● Required action
Quote exactly and only this range of lines in the data below: the line that holds "has height=306, width=644." to the line that holds "Given: Click the green", both included.

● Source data
..........

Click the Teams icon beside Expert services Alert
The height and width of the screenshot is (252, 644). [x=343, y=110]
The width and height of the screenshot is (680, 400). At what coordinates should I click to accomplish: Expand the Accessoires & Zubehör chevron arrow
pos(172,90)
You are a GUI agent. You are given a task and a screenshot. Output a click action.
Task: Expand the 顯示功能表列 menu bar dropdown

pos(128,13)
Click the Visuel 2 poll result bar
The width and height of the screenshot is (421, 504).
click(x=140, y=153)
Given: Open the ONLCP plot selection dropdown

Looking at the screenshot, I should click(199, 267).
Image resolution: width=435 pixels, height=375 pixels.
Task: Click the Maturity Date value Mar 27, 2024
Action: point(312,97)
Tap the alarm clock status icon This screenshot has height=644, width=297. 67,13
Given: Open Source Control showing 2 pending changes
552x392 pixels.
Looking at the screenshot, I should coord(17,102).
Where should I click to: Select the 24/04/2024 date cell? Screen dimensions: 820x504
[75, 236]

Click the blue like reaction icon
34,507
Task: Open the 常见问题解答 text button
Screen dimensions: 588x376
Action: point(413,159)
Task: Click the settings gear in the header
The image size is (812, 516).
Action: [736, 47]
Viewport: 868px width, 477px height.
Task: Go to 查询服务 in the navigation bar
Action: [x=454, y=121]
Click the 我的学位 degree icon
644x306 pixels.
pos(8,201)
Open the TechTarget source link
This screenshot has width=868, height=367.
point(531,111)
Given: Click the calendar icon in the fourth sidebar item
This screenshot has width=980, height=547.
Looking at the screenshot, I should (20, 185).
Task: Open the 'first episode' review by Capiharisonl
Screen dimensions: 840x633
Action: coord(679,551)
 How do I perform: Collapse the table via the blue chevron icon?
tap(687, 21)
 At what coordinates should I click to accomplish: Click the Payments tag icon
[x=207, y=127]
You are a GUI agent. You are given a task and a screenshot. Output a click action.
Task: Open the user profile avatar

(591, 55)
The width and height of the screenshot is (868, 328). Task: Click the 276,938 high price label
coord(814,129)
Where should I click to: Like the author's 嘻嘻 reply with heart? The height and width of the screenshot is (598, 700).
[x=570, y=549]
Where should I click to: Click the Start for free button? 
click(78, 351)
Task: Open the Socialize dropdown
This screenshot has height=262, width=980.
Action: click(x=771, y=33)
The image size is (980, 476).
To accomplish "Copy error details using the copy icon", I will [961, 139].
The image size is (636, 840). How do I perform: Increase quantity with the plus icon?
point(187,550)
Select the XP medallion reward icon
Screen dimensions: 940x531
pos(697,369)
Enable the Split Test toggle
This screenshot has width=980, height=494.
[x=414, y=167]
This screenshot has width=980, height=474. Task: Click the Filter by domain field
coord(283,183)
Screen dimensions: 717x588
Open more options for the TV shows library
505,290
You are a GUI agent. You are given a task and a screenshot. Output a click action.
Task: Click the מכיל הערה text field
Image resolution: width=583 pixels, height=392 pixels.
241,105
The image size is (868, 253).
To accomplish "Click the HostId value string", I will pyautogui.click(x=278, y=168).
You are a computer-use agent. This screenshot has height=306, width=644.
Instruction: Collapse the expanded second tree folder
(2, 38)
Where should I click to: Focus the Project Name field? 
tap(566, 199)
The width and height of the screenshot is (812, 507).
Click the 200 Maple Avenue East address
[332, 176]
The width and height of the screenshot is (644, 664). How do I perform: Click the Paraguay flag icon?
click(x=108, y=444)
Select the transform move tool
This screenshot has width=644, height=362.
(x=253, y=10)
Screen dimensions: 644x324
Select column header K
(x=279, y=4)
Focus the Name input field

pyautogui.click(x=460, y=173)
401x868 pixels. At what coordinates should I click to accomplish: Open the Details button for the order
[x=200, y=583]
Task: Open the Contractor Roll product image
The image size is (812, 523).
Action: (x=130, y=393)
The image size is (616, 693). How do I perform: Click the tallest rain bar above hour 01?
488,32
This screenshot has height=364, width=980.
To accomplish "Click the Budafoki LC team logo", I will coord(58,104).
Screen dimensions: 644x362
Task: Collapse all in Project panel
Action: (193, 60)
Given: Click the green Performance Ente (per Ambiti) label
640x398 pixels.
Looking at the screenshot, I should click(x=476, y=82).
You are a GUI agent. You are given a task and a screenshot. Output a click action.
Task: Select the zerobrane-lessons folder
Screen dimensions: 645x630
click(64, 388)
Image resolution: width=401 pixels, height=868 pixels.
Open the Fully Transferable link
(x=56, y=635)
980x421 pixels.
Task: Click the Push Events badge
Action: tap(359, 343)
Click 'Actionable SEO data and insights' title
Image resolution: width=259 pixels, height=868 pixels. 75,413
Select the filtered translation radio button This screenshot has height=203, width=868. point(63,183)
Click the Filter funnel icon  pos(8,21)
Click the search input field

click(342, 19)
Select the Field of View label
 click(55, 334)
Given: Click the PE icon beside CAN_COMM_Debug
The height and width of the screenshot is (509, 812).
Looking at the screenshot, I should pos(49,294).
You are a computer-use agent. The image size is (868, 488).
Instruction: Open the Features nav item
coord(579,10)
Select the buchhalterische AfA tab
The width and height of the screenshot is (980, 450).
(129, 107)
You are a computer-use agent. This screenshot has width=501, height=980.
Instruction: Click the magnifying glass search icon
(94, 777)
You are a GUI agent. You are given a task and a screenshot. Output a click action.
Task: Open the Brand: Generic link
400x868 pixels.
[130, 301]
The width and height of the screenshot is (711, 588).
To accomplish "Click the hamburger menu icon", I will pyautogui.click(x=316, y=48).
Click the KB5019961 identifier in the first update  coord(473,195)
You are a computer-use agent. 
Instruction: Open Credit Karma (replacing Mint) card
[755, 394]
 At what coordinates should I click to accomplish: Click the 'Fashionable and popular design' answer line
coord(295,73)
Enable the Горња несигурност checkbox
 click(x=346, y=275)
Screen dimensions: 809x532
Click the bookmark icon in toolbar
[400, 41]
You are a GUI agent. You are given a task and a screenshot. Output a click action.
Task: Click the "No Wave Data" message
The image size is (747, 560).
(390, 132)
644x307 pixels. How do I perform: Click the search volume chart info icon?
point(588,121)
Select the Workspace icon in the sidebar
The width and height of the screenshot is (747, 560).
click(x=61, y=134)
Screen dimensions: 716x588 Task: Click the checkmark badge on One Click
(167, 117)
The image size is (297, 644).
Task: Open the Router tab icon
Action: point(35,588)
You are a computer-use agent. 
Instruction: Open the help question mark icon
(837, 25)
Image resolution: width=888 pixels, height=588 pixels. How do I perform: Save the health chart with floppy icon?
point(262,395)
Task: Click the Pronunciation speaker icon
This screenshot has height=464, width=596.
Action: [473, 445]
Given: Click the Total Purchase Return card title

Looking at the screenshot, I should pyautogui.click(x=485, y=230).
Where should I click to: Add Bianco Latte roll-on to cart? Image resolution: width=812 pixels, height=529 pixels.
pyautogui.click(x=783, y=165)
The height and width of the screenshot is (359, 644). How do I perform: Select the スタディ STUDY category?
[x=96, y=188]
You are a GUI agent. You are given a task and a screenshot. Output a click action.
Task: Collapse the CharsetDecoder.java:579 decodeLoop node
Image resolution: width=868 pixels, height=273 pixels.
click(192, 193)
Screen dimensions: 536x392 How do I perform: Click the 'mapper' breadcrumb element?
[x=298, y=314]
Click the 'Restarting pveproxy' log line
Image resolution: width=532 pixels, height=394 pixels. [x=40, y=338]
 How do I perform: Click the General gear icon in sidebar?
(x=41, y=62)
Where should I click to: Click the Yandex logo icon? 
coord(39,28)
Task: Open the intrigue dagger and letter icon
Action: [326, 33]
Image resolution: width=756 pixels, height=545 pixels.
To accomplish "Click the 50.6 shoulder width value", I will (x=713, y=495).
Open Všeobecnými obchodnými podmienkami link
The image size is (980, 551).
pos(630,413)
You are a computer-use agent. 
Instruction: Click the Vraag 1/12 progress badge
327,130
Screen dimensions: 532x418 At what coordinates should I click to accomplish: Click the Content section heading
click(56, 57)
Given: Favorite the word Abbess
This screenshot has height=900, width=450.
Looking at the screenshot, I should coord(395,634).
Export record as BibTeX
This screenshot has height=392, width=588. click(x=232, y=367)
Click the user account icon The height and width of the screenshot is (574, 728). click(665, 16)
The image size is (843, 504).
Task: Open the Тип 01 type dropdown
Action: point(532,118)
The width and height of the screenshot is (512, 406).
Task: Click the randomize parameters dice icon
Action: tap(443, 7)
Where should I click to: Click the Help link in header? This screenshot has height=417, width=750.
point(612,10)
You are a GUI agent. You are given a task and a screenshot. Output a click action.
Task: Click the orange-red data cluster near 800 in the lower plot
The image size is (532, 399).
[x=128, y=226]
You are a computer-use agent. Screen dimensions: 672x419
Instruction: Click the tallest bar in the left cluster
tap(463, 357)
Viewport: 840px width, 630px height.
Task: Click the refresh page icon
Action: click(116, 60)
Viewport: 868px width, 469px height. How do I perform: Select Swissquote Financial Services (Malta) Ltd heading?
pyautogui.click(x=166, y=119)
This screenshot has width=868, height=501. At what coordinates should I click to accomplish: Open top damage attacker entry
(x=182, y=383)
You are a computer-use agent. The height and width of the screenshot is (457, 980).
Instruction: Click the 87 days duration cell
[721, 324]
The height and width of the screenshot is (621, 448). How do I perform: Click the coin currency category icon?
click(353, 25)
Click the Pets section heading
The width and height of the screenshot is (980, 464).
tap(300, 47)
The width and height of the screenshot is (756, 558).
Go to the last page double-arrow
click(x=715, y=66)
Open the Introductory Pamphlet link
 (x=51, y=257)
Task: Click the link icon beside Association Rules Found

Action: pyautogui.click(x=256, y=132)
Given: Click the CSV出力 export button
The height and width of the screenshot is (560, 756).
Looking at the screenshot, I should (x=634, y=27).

..........

● Answer area
You are a computer-use agent. This screenshot has height=306, width=644.
Instruction: Collapse the expanded second tree folder
(2, 38)
Where should I click to: Focus the Project Name field? 
tap(566, 199)
The width and height of the screenshot is (812, 507).
Click the 200 Maple Avenue East address
[332, 176]
The width and height of the screenshot is (644, 664). How do I perform: Click the Paraguay flag icon?
click(x=108, y=444)
Select the transform move tool
This screenshot has width=644, height=362.
(x=253, y=10)
Screen dimensions: 644x324
Select column header K
(x=279, y=4)
Focus the Name input field

pyautogui.click(x=460, y=173)
401x868 pixels. At what coordinates should I click to accomplish: Open the Details button for the order
[x=200, y=583]
Task: Open the Contractor Roll product image
The image size is (812, 523).
Action: (x=130, y=393)
The image size is (616, 693). How do I perform: Click the tallest rain bar above hour 01?
488,32
This screenshot has height=364, width=980.
To accomplish "Click the Budafoki LC team logo", I will coord(58,104).
Screen dimensions: 644x362
Task: Collapse all in Project panel
Action: (193, 60)
Given: Click the green Performance Ente (per Ambiti) label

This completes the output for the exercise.